ENTRADA is an open source system for storing and analyzing large volumes of network data. It is built on top of Apache Hadoop, Apache Parquet and Apache Impala

Why use Apache Parquet?

Parquet is a columnar storage format which allows for very efficient encoding and compression of the data. DNS data is highly structured and each column often has repeating values. Storing the data for each column sequential on disk and using run-length encoding, Parquet would only need to store a single 0 and a count of the number of zeroes. Compared to writing all the zeroes to disk, this saves a lot of bytes.

Why use Apache Impala?

Impala provides high-performance, low-latency SQL queries on large volumes of data stored on Apache Hadoop. The fast response for queries enables interactive exploration and fine-tuning of analytic queries, rather than long batch jobs traditionally associated with SQL-on-Hadoop technologies.

Why AWS S3 and Athena?

Although ENTRADA on Hadoop is a good solution, it does require knowledge of Hadoop to be able to deploy and maintain it. Also creating a in-house Hadoop cluster can be expensive.
For these reasons we decided to also include support for Amazon S3 and Athena, essentially creating a a server-less DNS analytics tool. S3 and Athena are managed by Amazon and require minimal knowledge to get started with.
Running ENTRADA in the AWS is also a very cheap solution, S3 storage cost little and Athena charges only for the amount of data queried.

How fast is ENTRADA?

This all the depends on the type SQL query and the volume of data that is to be analyzed.

Can i also use other Query engines?

Yes, you can also use Apache Spark to query the generated Parquet files.

What network protocols can ENTRADA handle?

Currently IP, TCP, UDP, DNS and ICMP protocols are supported.

Who developed ENTRADA?

ENTRADA was initially started by SIDN Labs, the research team of SIDN, the domain name registry for the .nl ccTLD.

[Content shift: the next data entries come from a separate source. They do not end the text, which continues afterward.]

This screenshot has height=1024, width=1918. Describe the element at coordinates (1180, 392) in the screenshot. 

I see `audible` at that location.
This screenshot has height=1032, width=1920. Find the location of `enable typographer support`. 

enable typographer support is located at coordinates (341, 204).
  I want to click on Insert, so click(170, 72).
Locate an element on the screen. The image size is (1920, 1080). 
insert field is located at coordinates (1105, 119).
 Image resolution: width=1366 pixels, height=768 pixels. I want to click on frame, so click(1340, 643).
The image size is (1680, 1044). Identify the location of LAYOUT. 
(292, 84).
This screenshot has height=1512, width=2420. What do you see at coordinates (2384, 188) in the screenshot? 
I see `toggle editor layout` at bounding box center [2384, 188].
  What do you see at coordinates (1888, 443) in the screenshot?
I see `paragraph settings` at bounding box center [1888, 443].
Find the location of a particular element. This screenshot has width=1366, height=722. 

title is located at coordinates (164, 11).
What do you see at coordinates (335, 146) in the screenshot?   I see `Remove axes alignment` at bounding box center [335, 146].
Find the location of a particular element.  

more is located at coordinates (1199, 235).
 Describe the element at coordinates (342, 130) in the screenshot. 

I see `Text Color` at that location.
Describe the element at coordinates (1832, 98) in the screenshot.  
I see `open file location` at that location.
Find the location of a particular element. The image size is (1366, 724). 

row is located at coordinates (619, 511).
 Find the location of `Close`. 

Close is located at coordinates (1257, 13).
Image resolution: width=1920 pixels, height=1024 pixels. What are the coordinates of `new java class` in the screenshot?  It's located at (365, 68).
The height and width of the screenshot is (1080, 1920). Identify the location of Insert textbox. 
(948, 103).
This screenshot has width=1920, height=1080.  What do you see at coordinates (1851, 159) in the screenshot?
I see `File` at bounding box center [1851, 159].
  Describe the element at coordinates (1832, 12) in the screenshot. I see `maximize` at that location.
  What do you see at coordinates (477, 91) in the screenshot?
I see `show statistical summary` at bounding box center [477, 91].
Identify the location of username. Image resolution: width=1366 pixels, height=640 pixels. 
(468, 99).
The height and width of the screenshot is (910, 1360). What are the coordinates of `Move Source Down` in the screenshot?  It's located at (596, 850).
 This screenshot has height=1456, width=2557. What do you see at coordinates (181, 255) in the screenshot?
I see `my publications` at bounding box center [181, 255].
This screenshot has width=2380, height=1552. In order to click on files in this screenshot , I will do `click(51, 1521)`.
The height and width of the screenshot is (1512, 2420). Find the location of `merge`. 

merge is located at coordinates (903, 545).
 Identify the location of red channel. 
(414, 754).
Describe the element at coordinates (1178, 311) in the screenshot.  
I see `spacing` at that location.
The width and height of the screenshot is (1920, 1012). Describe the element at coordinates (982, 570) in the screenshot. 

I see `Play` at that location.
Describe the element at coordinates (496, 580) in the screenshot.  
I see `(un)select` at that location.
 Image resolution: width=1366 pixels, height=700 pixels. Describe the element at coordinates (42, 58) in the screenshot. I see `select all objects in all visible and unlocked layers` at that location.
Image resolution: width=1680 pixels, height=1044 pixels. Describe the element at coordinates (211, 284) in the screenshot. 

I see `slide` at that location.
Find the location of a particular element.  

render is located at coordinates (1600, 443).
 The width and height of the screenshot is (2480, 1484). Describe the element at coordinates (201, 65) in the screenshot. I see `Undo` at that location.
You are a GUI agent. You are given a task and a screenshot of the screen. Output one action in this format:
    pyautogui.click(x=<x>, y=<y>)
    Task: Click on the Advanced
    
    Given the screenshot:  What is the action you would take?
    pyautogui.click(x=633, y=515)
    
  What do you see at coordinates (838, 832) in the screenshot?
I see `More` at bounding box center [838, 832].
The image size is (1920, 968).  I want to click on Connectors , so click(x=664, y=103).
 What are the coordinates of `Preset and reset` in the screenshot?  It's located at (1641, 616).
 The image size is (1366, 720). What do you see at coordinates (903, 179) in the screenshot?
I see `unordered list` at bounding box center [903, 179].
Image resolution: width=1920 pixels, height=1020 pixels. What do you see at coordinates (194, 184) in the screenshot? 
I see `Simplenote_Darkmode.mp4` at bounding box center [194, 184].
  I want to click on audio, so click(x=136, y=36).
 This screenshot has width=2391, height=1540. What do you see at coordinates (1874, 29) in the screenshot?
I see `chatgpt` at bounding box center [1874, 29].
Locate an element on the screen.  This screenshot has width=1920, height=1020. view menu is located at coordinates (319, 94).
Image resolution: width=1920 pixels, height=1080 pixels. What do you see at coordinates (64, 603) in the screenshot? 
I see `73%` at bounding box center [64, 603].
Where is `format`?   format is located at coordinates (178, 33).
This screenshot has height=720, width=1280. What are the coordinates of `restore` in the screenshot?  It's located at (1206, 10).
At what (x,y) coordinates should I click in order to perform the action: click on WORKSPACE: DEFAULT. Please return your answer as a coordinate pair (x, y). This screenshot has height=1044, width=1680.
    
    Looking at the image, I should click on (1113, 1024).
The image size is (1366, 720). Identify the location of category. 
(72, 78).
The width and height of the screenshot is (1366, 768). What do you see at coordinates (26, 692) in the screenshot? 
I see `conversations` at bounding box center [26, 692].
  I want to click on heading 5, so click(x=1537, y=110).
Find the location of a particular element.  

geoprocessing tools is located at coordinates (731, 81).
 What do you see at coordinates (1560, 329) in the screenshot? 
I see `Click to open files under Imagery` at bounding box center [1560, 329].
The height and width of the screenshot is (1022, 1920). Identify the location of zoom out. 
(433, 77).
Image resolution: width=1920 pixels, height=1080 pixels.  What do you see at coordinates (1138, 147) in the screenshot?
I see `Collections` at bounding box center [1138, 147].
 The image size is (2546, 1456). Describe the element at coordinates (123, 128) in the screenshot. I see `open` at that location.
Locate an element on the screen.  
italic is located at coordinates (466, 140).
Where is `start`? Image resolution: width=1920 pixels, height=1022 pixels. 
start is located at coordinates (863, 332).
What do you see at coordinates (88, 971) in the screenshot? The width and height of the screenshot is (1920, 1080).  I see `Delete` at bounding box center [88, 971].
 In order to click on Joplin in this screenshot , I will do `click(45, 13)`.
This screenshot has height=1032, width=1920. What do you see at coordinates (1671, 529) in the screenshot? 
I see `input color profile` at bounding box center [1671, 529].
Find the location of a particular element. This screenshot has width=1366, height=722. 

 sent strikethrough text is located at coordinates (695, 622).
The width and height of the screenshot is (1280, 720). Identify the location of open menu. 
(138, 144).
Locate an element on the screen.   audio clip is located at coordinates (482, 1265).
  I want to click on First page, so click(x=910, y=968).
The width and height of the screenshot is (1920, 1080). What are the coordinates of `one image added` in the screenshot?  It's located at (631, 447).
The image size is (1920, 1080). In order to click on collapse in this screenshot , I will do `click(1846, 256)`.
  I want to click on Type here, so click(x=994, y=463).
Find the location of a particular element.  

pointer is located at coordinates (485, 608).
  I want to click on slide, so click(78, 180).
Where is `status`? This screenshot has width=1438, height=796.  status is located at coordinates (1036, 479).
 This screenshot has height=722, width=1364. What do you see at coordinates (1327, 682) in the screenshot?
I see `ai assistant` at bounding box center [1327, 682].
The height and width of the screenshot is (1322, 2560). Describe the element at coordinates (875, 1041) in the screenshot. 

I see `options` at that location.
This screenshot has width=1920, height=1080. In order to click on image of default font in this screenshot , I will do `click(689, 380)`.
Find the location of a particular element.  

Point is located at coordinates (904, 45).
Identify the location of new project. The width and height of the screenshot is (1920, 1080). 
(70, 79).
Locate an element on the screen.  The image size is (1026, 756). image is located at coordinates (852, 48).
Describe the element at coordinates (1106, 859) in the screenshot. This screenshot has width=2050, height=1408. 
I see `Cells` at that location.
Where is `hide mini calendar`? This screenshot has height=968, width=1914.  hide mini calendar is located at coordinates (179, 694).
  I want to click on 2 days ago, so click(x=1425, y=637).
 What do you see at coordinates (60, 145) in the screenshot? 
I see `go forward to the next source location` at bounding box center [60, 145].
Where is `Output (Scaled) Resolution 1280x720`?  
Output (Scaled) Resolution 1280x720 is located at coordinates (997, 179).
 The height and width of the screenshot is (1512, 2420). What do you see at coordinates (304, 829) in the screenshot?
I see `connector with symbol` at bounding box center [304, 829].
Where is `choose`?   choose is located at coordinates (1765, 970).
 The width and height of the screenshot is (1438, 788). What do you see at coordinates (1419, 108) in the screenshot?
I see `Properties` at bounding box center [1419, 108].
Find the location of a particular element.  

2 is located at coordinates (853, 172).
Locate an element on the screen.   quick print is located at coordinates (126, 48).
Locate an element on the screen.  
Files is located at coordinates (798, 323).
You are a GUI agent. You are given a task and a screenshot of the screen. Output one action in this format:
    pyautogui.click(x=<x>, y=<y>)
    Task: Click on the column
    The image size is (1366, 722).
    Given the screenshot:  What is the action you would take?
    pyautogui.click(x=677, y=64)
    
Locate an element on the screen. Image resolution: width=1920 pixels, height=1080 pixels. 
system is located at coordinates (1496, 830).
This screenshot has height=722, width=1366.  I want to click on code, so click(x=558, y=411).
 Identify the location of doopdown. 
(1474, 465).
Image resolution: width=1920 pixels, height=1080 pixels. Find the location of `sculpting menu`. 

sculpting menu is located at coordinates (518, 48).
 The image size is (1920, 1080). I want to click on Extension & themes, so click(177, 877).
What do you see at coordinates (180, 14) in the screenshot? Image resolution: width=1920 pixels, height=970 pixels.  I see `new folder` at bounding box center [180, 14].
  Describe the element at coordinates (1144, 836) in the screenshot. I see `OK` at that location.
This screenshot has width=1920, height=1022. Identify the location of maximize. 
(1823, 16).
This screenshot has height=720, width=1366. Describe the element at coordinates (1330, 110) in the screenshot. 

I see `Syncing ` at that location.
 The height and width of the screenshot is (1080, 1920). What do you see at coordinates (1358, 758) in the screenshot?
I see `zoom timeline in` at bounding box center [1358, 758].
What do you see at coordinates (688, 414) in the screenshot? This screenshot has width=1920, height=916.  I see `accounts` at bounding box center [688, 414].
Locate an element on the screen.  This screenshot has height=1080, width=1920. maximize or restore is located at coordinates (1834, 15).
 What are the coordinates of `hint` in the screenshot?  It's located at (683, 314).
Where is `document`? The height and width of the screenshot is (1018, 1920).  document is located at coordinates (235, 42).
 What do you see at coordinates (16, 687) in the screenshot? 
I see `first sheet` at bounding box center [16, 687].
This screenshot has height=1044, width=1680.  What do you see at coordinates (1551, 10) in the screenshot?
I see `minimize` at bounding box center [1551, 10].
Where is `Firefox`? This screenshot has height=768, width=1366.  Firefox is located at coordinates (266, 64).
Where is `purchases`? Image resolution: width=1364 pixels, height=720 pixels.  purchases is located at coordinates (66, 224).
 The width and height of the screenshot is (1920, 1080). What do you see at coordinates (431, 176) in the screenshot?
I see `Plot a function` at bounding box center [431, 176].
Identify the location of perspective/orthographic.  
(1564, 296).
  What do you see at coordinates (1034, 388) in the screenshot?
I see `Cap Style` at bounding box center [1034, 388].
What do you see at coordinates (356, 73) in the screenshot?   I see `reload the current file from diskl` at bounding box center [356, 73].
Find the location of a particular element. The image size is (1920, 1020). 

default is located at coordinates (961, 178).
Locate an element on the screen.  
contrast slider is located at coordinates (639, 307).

What license is ENTRADA released under?

ENTRADA is released under the GNU GENERAL PUBLIC LICENSE version 3 license.

Is ENTRADA version 2.x compatible with version 0.x

The new 2.x database schema is not compatible with theParquet files generated by the 0.x version of ENTRADA. Apache Impala uses index-based column indexing and this breaks when using the new schema because ENTRADA 2.x added and removed columns.

The fix for this is to make sure Impala uses named-based indexing, this can be enabled using the PARQUET_FALLBACK_SCHEMA_RESOLUTION option.

Attribution

When building a product or service using ENTRADA, we kindly request that you include the following attribution text in all advertising and documentation.

This product includes ENTRADA created by <a href="https://www.sidnlabs.nl">SIDN Labs</a>, available from
<a href="http://entrada.sidnlabs.nl">http://entrada.sidnlabs.nl</a>.

Is support available?

Yes, please contact us for questions about support.

Is there any monitoring available?

Yes, metrics are gathered when data is processed, these metrics can be analysed using Graphite and Grafana.

Can I change the timezone? Why is everything in UTC?

To avoid any kind of timezone confusion, especially when daylight saving time is involved, we decided to exclusively use UTC for time related columns and display purposes in all components of ENTRADA.

What Geolocation service is used by ENTRADA?

The free MaxMind database files are automatically downloaded from: MaxMind download. There is also support for the paid Maxmind version, just configure your license key using the ENTRADA configuration option.